[ФРАГМЕНТ ДОКУМЕНТА]:
Авторы Нового времени часто ищут оправдания преступлениям апулеевской героини. Раннесентименталистская филиация сюжета опера Купидон и Псиша М. Кольтеллини, итальянского либреттиста и балетмейстера [152] на русской службе, — предельный случай реабилитации Психеи в XVIII в.: образ души, страдающей за преступления, заменяется образом неправедно преследуемой добродетели, рассчитывающей на вышнюю справедливость, считающей благочестие и девственность охранной грамотой, но готовой послушно принять страдания и погибель (отсвет масонско-пиетистского концепта любви к смерти). Конфликт богов и людей составляет маловажный фон разыгранного на сцене конфликта богов; дело людей в нем — принимать милости и терпеть гонения. Мотив всеобщего преклонения перед Психеей выведен за сцену (толпы домогающихся благосклонности любовников — сомнительное окружение для героини, невинность которой постоянно подчеркивается); ответственность за месть Венеры переложена на Купидона, устроившего в Книде посвященный Психее храм. Сюжетные функции сестер Психеи переданы Венере, которая кроме того выступает здесь в трагедийном амплуа отравителя (ср. эволюция мотива отравления в Душеньке, 1799. С. 142-3). Чрезвычайно расширена роль отца Психеи. Причина его высокого сюжетного статуса, м. б., — в необходимости усилить идею семейной добродетели (популярную в сентиментализме): мотив скорого забвения родителей (ср. Ap.: V, 4), дискредитировал бы героиню, поставив под сомнение ее virtщ, приобретающую здесь почти христианское качество.

В отличие от Сен-Фуа и Кольтеллини Богданович опасается, как бы не перегрузить повесть философией: редуцирует платоновские смыслы сюжета, заключает в подтекст масонскую символику, изымает философские диалоги, помещая на их место эротические образы.

[ОБЯЗАТЕЛЬНОЕ ЗАДАНИЕ 1]: Кому, согласно фрагменту о сюжете Психеи, в опере Кольтеллини переданы сюжетные функции сестер Психеи?
[ОБЯЗАТЕЛЬНОЕ ЗАДАНИЕ 2]: Выведите дословно часть фрагмента о сюжете Психеи: начните со слов «В отличие от» и закончите словами «место эротические образы.».

[ДАННЫЕ]:
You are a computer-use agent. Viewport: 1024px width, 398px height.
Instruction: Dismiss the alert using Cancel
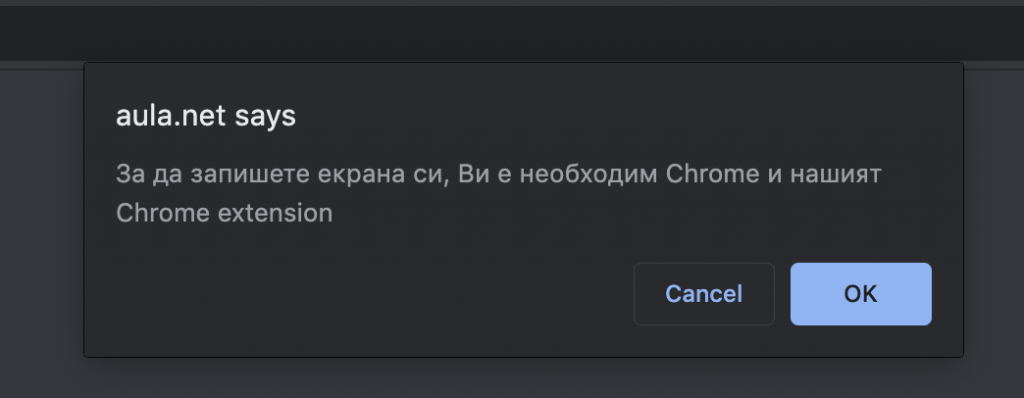[x=704, y=294]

[ПОЛНЫЙ ОТВЕТ 1]: Они переданы Венере.

[ПОЛНЫЙ ОТВЕТ 2]:
В отличие от Сен-Фуа и Кольтеллини Богданович опасается, как бы не перегрузить повесть философией: редуцирует платоновские смыслы сюжета, заключает в подтекст масонскую символику, изымает философские диалоги, помещая на их место эротические образы.